Thursday, September 21, 2006

Campbell condensed

Ming the witless has delivered his party conference speech. I’m not impressed.

(1) “A quarter of sixteen year olds drop out of education with no qualifications.”

False. The correct figure is 1 in 20, not 1 in 4.

(2) “The gap between rich and poor is wider than at any point under Margaret Thatcher.”

Vague, as he doesn’t define his terms. But the ONS gives us some harder figures, which tell a different story. Table 27 here looks at the disposable income ratios of the 10th decile to the 90th, and of the 25th to the 75th.

In both 2003/04 and 2004/05, the gap between the 10th and the 90th was smaller than in any year since 1987; the gap between the 25th and the 75th was smaller than in any year since 1986. (I grow increasingly bored of refuting people who say that there’s been no redistribution and no fall in poverty under Labour. Luckily, I have a massive boredom threshold.)

(3) “…there will be no peace in the Middle East while the Palestinians are subject to daily humiliation, settlements are expanded on the West Bank and the Palestinian people have no viable homeland they can call their own. As long as this continues, Israel’s legal and moral right to live in peace behind secure and recognised borders will be undermined.”

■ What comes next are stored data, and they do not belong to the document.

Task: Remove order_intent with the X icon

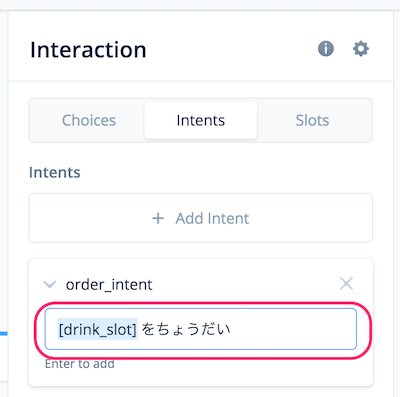Action: [x=346, y=284]
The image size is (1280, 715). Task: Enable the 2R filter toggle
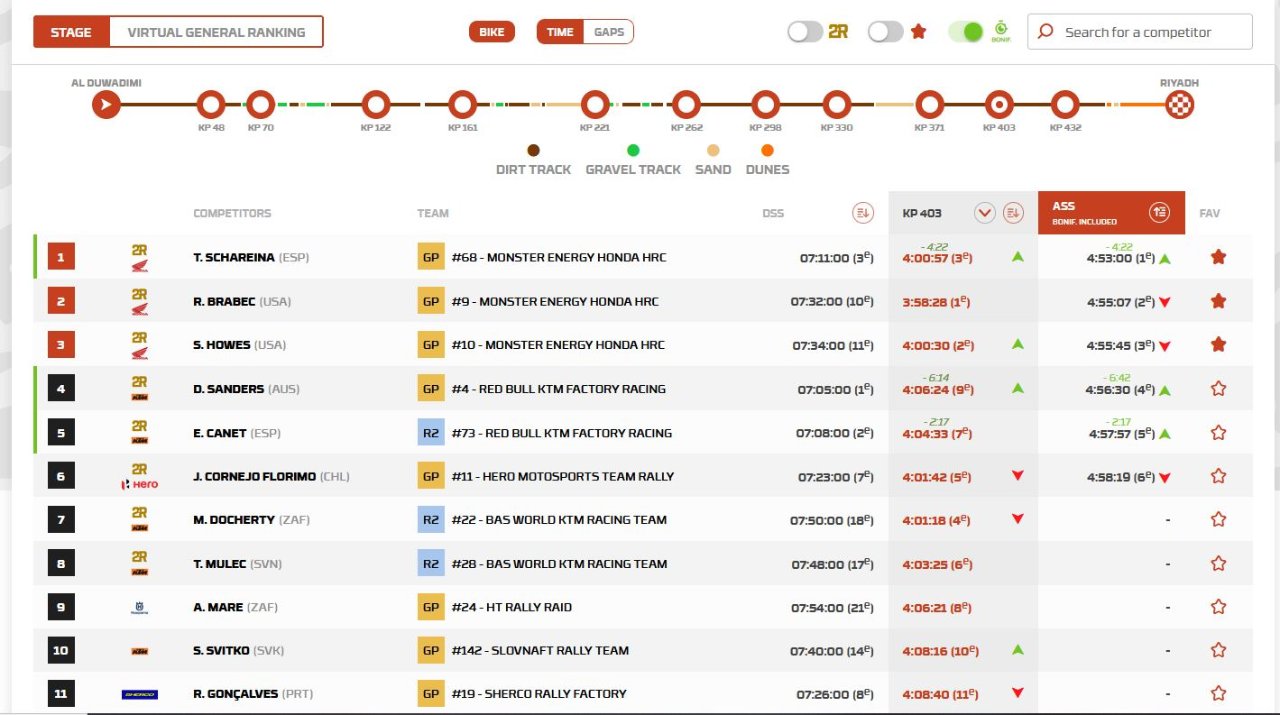(805, 32)
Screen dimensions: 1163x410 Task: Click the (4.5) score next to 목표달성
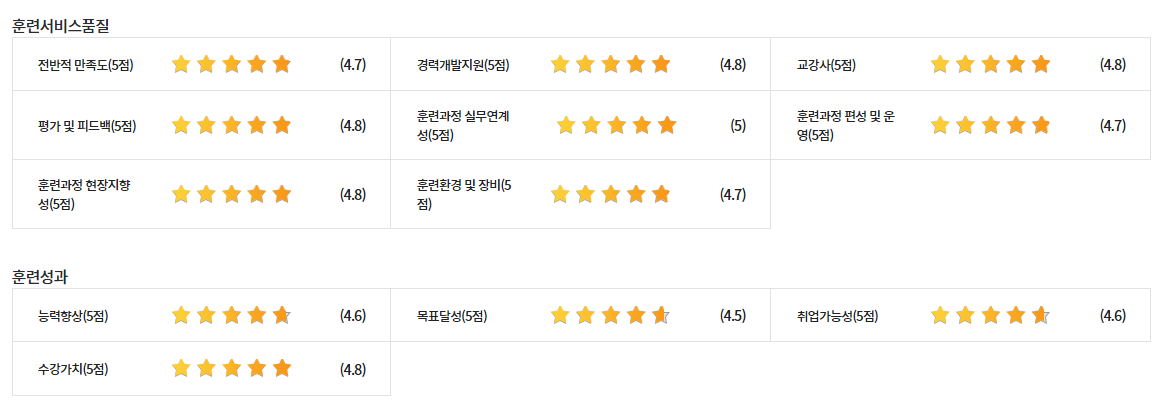point(733,316)
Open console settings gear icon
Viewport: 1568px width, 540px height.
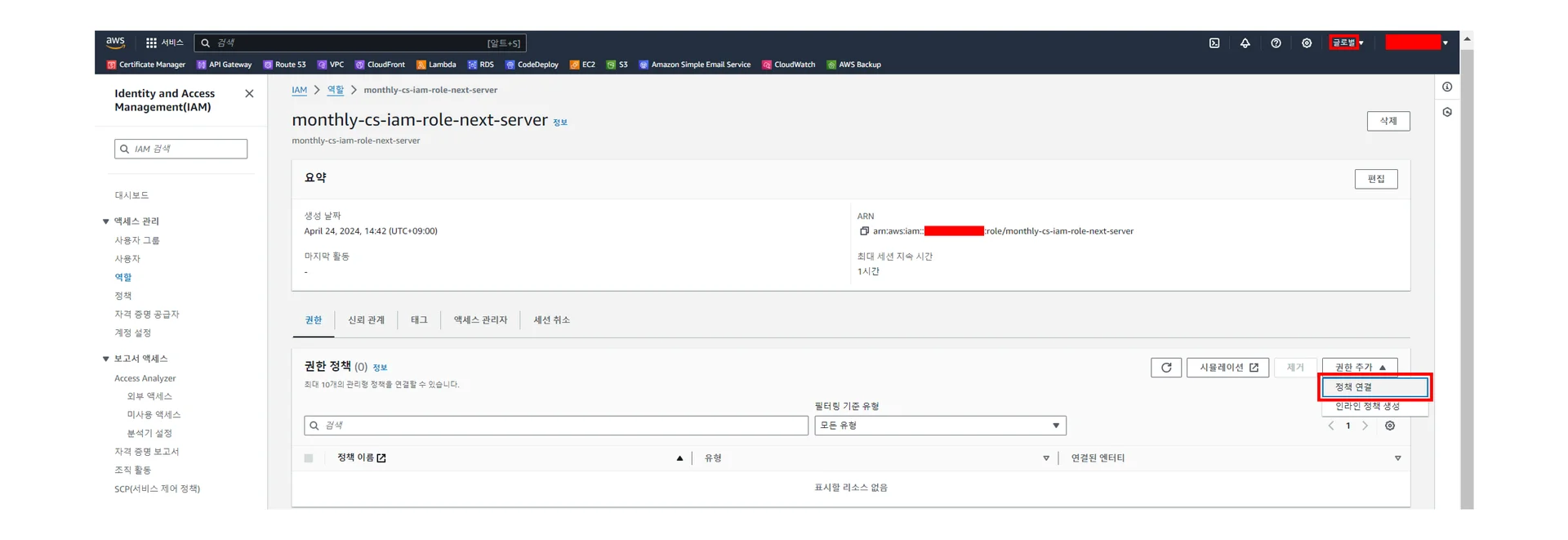click(x=1306, y=43)
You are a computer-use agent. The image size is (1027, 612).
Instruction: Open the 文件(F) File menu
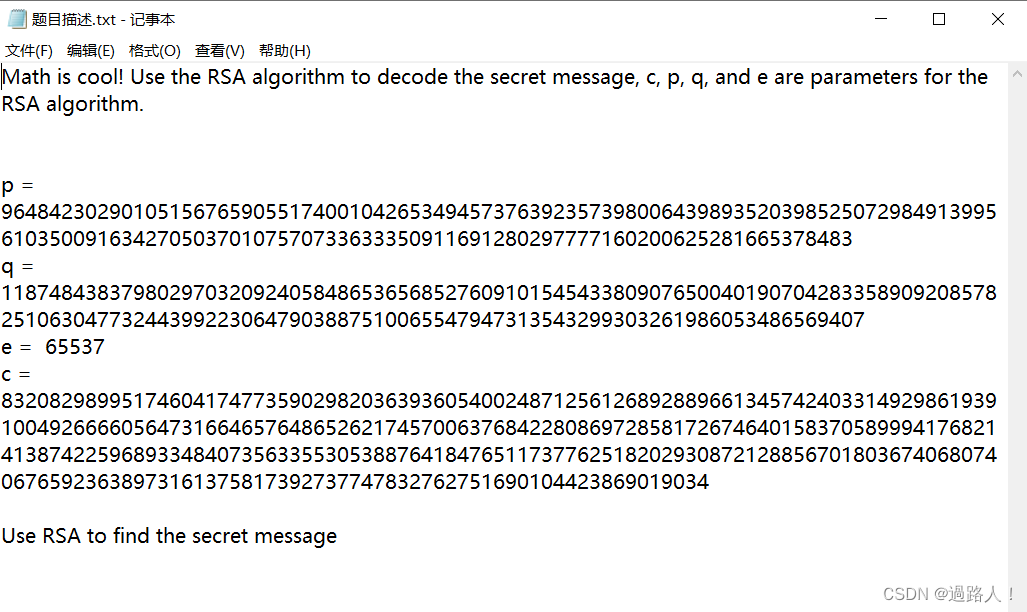[29, 50]
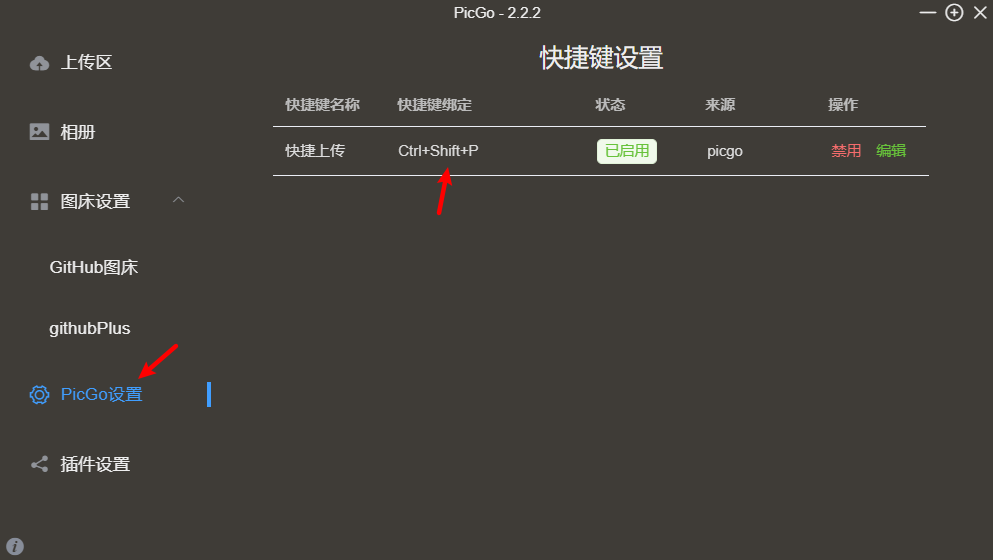
Task: Open the 相册 menu item
Action: pyautogui.click(x=77, y=132)
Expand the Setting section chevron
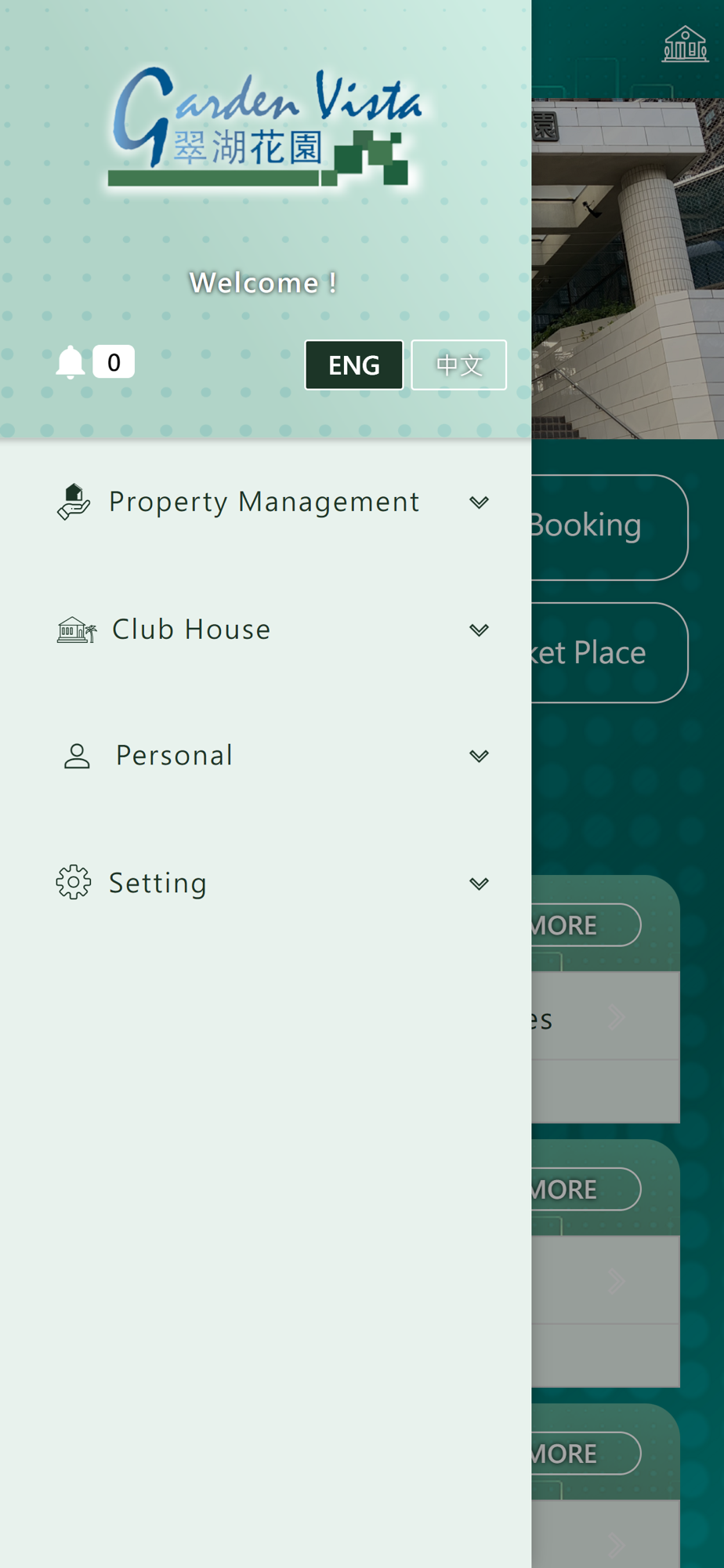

This is either stupidly worded or a despicable apology for terrorism. Certainly, Israeli treatment of Palestinians and occupation of land is unjust. And, as a matter of observable fact, it undermines Israel’s practical ability to “live in peace behind secure and recognised borders”. But there can be no acceptable grounds for denying that the people of Israel have an inalienable “legal and moral right” to do so. I hope for the Lib Dems’ sake that it was stupidly worded.

3 comments:

Etzel Pangloss said...

A slip surely, the one in four.

I hate the rich and poor thing. The poor are always worth nothing and the rich will get richer.

All statistics on the subject are dodgy. (Well done on that threshold).

The minimum wage alone has helped so much.

More contentiously, the neo-con industrial military complex will see to peace in the middle east...

Anonymous said...

But there can be no acceptable grounds for denying that the people of Israel have an inalienable “legal and moral right” to do so.

A legal and moral right to treat Palestinians unjustly? Is that what you meant to say?

Tom Freeman said...

Well, anon, does that sound likely? That I condemn something as "unjust" and then in the next breath say they have a right to do it?

If you really need the clarification: a legal and moral right to live in peace behind secure and recognised borders. As everyone should have.